> _Source text_
▶

The regulations are a balance between allowing anything into the USA and
protecting the interests of those that are affected. Yes sometimes it
seems political but we try to keep things on a scientific basis overall.
I don't think we have an agenda and the conspiracy theory is probably
left to the area of the X-files.

Aquatic plants. Overall this has been left to the States to lay a claim
on the regulations. Federal laws come into effect when the plant becomes
adapted to more that one state and has the potential to cause
environmental or commercial impact.

Yes, some plants have been introduced that now are causing more harm
than intended. We can probably blame those that thought it was a good
idea, but I can assure you that all of the introductions were based on
what -at the time they thought was a good idea. Overall, we do not know
what will cause a problem until after the problem exists. We still lack
the ability to predict the future and nature is a force that no one has
managed to control yet.

We do try to balance the interests of the individual, commercial and
naturalist. All three groups have vested interest and we try to be
flexible in the rulemaking process the best we can.

The PPA

As far as your questions:
Is this still regulated by the intent of the Plant Protection Act?

Yes, The PPA has a fairly broad regulatory authority. As it states the
import and prodigy, so generations after the initial import can be
regulated if the Secretary of Agriculture deems it so. It is really a
great piece of legislature to help protect USA from alien invasive
species.

How does the sale or trade of these species, within the context of the hobby, reside?

◀

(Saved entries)
▶

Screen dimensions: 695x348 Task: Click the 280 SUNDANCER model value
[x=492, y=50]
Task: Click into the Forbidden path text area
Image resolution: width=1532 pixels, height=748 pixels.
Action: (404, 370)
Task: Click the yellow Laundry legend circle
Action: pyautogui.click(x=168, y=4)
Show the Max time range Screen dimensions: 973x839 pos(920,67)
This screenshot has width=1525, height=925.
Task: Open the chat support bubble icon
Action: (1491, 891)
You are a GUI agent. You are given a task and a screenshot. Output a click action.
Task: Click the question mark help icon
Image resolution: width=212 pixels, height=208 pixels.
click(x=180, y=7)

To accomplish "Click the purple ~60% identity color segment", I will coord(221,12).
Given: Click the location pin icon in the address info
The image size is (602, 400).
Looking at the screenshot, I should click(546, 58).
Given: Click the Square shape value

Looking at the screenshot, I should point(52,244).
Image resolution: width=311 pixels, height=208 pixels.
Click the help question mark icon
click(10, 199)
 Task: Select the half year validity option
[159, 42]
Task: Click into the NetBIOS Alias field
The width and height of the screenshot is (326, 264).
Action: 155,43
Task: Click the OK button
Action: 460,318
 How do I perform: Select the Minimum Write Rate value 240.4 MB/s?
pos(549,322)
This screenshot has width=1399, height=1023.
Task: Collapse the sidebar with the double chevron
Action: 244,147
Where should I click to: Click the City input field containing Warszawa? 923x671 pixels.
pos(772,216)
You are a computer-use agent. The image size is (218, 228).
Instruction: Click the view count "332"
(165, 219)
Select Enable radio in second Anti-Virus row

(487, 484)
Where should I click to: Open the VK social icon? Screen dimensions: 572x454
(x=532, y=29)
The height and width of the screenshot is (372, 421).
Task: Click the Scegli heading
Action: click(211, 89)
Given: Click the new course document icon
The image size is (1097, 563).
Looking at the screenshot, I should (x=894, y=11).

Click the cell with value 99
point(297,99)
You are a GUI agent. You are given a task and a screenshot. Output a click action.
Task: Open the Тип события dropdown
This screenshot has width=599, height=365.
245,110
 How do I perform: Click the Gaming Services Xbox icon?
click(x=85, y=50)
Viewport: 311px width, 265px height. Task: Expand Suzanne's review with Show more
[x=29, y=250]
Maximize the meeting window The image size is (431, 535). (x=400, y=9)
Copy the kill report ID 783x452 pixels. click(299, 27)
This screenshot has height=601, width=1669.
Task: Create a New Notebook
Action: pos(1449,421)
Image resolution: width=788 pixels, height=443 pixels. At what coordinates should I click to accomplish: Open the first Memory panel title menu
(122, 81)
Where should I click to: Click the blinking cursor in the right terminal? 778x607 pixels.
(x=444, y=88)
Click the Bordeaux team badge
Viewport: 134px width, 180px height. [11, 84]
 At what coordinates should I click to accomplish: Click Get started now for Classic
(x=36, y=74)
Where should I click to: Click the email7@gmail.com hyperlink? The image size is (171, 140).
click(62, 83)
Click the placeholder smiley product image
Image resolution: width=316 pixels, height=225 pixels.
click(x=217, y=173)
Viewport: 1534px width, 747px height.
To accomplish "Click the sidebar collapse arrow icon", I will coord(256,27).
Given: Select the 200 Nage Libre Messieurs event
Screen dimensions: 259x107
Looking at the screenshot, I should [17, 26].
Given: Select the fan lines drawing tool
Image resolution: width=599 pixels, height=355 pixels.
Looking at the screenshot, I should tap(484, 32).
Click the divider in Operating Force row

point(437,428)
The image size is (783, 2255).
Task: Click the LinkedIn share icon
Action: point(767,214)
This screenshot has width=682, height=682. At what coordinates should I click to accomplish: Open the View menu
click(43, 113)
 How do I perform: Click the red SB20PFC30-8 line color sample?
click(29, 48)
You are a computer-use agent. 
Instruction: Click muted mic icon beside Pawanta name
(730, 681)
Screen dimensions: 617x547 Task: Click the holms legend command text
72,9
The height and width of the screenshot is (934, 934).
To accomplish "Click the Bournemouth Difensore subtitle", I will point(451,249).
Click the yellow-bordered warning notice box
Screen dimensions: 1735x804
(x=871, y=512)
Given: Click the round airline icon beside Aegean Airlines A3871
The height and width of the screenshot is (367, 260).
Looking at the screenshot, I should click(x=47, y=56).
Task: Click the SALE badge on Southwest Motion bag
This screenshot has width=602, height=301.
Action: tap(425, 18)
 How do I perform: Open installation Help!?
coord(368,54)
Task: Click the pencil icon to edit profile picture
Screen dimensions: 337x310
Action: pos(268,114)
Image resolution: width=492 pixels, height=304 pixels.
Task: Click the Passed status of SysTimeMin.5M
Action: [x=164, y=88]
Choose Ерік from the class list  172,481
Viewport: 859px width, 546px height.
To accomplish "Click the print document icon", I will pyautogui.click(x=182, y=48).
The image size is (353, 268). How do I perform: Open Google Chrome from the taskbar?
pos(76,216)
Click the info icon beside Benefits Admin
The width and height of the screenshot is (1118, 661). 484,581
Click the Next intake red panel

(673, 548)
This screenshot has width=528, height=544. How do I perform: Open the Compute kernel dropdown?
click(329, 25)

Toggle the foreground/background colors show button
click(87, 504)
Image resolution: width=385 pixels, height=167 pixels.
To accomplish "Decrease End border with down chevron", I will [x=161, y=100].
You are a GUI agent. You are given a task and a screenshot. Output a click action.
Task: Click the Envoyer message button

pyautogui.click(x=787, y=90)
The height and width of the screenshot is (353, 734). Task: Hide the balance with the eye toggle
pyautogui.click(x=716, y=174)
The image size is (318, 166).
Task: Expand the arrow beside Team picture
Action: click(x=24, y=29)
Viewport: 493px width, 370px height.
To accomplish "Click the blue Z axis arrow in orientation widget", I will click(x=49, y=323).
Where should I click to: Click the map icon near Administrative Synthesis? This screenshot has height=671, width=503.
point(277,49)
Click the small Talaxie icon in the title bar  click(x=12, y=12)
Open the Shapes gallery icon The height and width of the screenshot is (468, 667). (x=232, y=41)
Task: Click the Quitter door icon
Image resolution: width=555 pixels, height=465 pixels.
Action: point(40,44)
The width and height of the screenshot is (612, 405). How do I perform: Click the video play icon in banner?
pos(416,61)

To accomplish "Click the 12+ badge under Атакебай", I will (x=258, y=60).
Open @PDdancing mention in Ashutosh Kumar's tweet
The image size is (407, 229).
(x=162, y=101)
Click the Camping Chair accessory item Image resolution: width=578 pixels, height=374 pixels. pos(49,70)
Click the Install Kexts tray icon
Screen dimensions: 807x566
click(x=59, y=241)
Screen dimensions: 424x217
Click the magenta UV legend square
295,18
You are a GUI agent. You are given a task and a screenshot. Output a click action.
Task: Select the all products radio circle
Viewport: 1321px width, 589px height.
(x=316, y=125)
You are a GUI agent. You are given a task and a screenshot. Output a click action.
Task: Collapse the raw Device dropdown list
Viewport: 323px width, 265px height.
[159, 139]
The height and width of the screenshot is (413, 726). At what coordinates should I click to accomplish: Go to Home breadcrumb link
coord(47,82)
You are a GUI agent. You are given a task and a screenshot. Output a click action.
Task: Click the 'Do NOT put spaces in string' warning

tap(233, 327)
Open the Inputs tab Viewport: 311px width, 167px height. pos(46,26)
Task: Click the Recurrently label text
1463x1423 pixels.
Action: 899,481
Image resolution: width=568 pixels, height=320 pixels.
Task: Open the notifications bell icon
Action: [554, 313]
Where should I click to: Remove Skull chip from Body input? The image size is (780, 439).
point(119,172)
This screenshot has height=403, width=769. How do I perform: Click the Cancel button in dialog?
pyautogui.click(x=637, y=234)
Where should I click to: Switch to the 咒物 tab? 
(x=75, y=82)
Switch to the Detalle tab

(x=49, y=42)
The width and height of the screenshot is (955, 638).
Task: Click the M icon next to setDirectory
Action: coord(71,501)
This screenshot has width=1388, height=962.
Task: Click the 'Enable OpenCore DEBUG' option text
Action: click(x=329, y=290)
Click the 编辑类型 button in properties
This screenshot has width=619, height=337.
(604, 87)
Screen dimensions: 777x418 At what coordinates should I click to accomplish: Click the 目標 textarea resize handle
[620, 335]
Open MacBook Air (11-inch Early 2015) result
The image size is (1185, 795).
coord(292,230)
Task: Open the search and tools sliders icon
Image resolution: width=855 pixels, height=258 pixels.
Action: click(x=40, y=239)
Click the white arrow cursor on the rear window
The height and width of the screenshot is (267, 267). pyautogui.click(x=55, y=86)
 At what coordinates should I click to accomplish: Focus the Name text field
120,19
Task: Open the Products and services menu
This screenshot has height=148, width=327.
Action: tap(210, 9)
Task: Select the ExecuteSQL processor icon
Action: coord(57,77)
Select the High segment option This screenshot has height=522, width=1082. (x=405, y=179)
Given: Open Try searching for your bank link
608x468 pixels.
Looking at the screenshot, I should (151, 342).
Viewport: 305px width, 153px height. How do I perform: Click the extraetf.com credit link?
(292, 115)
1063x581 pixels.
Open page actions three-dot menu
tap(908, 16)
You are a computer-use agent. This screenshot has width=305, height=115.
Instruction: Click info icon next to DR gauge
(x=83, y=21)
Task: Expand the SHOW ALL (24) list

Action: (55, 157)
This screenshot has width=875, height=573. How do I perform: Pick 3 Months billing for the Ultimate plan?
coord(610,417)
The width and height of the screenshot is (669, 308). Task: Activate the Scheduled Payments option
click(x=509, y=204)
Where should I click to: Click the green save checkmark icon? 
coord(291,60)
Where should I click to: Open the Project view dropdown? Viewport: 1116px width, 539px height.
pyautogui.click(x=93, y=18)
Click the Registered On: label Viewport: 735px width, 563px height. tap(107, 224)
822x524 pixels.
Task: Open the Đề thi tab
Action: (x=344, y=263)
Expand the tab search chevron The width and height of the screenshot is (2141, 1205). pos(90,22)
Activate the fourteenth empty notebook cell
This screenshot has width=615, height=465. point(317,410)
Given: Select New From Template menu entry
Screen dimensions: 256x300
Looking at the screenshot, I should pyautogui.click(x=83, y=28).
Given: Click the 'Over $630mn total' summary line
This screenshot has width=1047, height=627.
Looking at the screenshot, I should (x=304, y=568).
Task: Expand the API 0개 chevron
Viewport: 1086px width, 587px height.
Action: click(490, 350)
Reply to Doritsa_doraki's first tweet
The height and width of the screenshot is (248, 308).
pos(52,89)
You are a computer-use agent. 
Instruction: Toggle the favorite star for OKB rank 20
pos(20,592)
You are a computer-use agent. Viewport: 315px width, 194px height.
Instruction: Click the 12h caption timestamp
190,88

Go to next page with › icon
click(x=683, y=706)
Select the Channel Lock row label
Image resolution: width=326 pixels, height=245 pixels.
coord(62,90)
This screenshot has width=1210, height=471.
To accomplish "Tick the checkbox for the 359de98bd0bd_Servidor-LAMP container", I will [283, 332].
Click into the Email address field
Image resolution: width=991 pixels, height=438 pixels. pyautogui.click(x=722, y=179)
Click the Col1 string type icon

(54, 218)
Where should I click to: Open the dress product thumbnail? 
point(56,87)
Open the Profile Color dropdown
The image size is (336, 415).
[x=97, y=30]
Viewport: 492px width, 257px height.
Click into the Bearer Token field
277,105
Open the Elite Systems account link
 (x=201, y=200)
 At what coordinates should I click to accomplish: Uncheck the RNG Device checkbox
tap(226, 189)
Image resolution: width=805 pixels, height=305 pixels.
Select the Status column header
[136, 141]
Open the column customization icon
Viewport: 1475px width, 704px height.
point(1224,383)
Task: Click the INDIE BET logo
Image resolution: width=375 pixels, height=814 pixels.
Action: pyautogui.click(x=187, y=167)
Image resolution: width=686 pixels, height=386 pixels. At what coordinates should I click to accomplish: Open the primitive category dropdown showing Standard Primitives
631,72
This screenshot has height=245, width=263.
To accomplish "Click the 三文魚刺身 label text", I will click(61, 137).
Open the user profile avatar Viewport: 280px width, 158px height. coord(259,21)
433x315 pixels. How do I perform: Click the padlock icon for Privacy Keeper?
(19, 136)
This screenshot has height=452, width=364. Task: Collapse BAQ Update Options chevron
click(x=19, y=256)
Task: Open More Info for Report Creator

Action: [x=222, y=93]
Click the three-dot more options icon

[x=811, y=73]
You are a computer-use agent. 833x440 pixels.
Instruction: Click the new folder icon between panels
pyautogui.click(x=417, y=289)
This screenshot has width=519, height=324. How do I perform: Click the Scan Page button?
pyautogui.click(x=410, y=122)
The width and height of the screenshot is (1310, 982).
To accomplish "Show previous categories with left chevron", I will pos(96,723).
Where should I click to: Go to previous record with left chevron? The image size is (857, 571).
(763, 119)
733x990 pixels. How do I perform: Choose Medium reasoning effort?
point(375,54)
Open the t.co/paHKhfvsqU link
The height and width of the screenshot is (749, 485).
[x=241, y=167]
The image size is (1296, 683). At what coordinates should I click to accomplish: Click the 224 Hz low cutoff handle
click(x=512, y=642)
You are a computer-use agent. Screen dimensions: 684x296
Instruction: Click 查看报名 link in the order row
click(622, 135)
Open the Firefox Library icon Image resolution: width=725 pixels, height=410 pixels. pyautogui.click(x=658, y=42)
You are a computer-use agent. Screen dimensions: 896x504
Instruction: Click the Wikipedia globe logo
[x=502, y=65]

◀

> _Work order 1_
From the passage on plant regulations, extract the part starting at "Yes, The PPA" and ending at "the hobby, reside?".
> _Work order 2_
In the passage on plant regulations, whose interests does the writer say they try to balance?
> _Work order 3_
Carry on the passage on plant regulations from its final line.

> _Expected output 1_
Yes, The PPA has a fairly broad regulatory authority. As it states the
import and prodigy, so generations after the initial import can be
regulated if the Secretary of Agriculture deems it so. It is really a
great piece of legislature to help protect USA from alien invasive
species.

How does the sale or trade of these species, within the context of the hobby, reside?

> _Expected output 2_
The interests of the individual, commercial and naturalist groups.

> _Expected output 3_
The actual import is regulated to exclude FNWs from entering the USA,
but this does not prevent individuals who believe they know better or
are exempt from regulations from smuggling or obfuscating the identity
with the intent to by pass the FNW law. The reason that the plants are
prohibited is the ability of the plants to establish in the natural
ecosystem successfully and cause significant problems where the
taxpayers pay for the cleanup. Granted in a contained environment like
an aquarium it's not a problem, but just like people who choose to
smuggle because they can or want to, there are people that distribute
the plants out of ignorance or spite which cause ecological problems.

There are plants which are "grandfather'd" into the country because they
may have been here prior to the FNW laws of 2002. The problem is moving
the FNWs across State lines. At least 5 aquatic plants were commonly
found in trade USDA tried to have a liberal approach to the regulations,
leaving the requirements to the individual states to decide. There have
been problems and currently lacking a permit to move interstate, If
caught, then this can become a legal issue. There are fines and having
to deal with the legal issues for an individual to hire a lawyer and all
of those complications can make the regulation process messy for
individuals.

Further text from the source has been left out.